= Fragmento del texto =

━━━━━━━━━━

En el imposible ejercicio de recuperación del tiempo perdido, en los últimos días sucedió de todo en Buenos Aires. Al menos en términos de recitales internacionales. Desde la vuelta de Lollapalooza hasta la épica de Jungle, pasando por el debut de la colombiana hi-fi Ela Minus. Pero no hubo nada como Caribou. Ni tampoco lo habrá. Más que pensarlo como un proyecto o álter ego, Dan Snaith necesitaba de algún tipo de identidad que aludiera (al mejor estilo de los superhéroes) a sus súper poderes. Dentro de la fauna ya existente, en cuyo bioma conviven arañas, murciélagos y otros bichos, optó por la del reno norteamericano. Debido a su origen canadiense, y porque, así como su música, tiene cualidades especiales. Entre las que destaca la migración, la reinvención y su visión ultravioleta, paralelismos que lo convirtieron en todo un paladín no sólo del indie sino también de la electrónica (o de la mezcla de ambas: la indietrónica) que se lucubra apenas comenzó este siglo.
La realidad es que el músico y productor nacido hace 43 años en Ontario tiene otras identidades, pero ésta es la más conocida. Sucedió luego de la aparición de su segundo material como Caribou, Andorra (2007). Preámbulo de su universalidad, que llegó en 2010 con Swim, devenido en uno de los mejores discos de esa temporada. A partir de ese entonces, se deseó con ganas, expectativas y exitismo su desembarco porteño. Casi un imposible (y hasta un desaire) después de que actuara en Chile en pleno clímax de su carrera, hace 12 años, sin pasar por acá. Se llegó a decir que su show era caro. Y ahí quedó. Sin embargo, en el momento menos pensado se anunció ese esperado estreno en la capital argentina. Bueno, ya no era tan esperado. Lo que le vino bien a todos: tanto a Snaith como a las 1500 personas que fueron a verlo a la Ciudad Cultural Konex, porque esa carencia de expectativas allanó el camino para un espectáculo tremendo.

━━━━━━━━━━

Registros de localización de palabras y elementos:
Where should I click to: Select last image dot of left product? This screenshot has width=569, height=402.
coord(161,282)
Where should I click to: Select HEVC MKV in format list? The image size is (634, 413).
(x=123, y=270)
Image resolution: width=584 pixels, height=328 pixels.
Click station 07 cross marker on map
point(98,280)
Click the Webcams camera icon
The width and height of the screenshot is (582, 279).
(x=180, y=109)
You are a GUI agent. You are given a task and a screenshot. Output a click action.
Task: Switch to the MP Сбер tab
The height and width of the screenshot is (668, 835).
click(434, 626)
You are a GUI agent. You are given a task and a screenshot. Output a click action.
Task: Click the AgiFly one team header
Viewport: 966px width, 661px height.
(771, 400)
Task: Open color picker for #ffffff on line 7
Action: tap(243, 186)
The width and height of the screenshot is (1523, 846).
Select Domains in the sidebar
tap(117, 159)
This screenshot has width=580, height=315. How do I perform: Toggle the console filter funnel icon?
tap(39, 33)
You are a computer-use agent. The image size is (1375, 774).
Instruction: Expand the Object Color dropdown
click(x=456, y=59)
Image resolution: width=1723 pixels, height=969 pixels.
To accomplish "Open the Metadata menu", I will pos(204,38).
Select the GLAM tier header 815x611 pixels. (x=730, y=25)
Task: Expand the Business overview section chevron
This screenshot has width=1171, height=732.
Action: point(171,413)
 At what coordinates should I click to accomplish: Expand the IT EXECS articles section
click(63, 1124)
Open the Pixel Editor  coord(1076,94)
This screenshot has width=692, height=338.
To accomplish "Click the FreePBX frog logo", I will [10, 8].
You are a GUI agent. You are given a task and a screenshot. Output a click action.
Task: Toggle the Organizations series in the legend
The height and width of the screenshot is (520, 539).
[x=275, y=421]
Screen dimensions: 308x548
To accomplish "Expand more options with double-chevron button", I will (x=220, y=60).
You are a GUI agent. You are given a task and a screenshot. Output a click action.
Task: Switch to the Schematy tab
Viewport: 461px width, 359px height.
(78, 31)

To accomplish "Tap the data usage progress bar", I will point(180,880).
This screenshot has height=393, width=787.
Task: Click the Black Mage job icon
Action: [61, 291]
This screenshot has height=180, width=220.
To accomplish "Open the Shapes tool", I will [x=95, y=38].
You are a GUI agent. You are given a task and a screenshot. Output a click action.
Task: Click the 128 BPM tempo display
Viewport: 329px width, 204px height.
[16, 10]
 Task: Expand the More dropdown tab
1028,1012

━━━━━━━━━━

= Lista de tareas =
#1 Enumera las cualidades especiales del reno norteamericano que el texto sobre Caribou destaca.
#2 Reproduce la parte del listado que empieza con la línea que contiene "Select the GLAM" y termina con la línea que contiene "Open the Pixel", ambas incluidas.
El texto sobre Caribou y el listado proceden de fuentes distintas.

= Soluciones por tarea =
#1 La migración, la reinvención y su visión ultravioleta.

#2
Select the GLAM tier header 815x611 pixels. (x=730, y=25)
Task: Expand the Business overview section chevron
This screenshot has width=1171, height=732.
Action: point(171,413)
 At what coordinates should I click to accomplish: Expand the IT EXECS articles section
click(63, 1124)
Open the Pixel Editor  coord(1076,94)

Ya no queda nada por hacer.